TASK PROMPT | Please copy out every row below word for word, leaving out the pictures.

DATA |
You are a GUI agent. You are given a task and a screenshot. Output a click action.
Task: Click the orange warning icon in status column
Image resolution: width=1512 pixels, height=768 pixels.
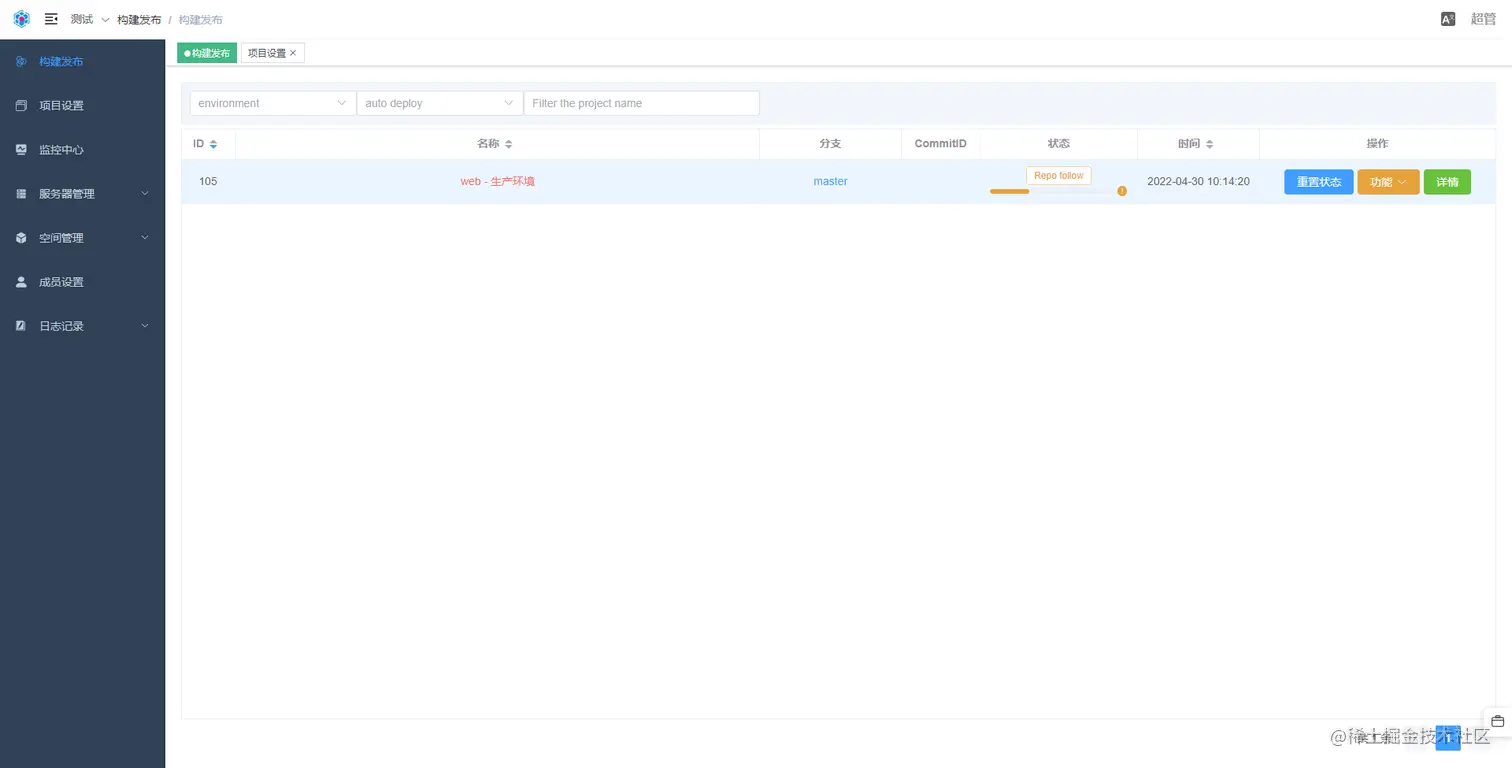pos(1121,190)
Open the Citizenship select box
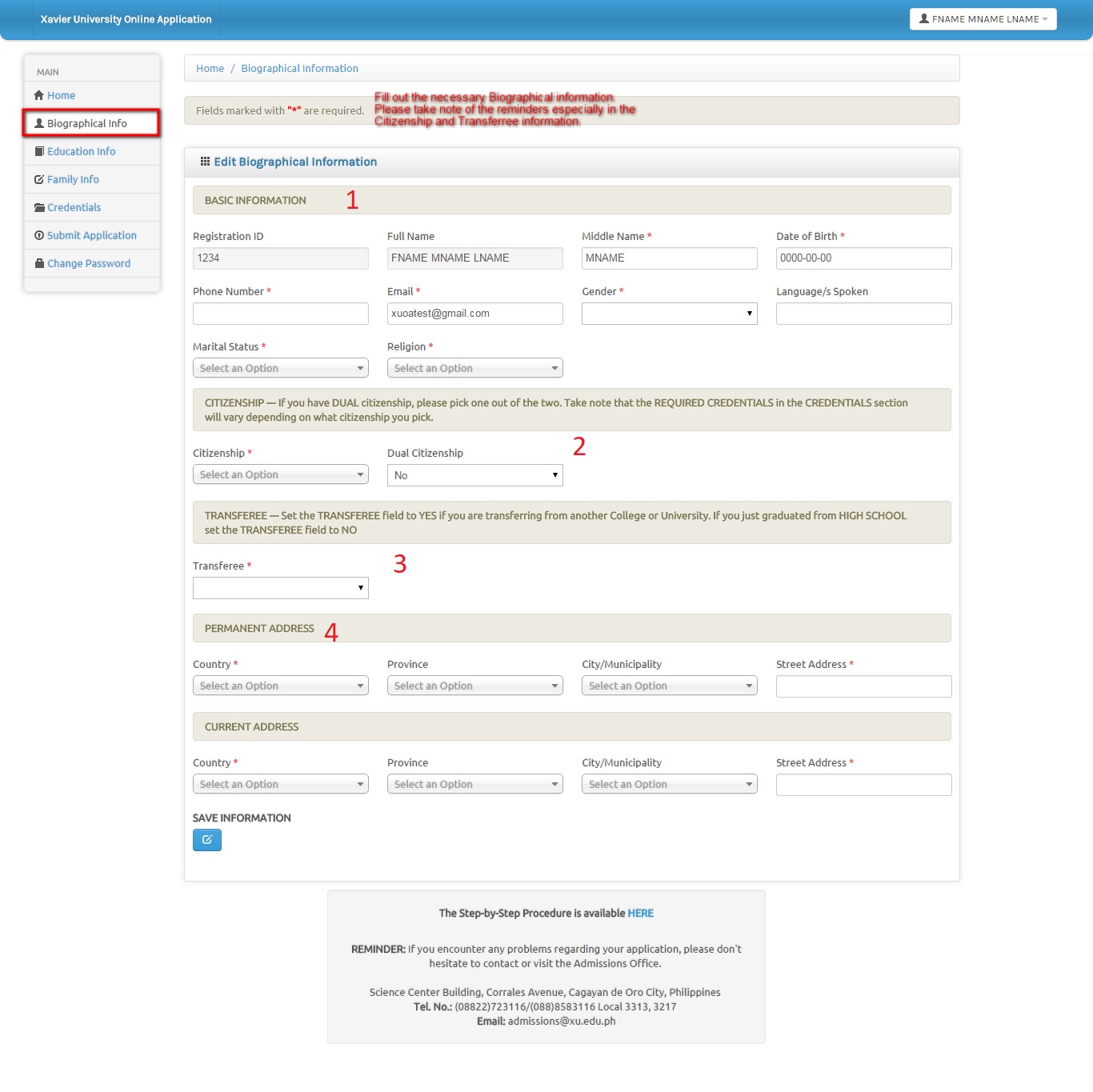 click(x=280, y=474)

THE REPLY |
You are a GUI agent. You are given a task and a screenshot. Output a click action.
Task: Click the orange warning icon in status column
Image resolution: width=1512 pixels, height=768 pixels.
pos(1121,190)
Open the Citizenship select box
 click(x=280, y=474)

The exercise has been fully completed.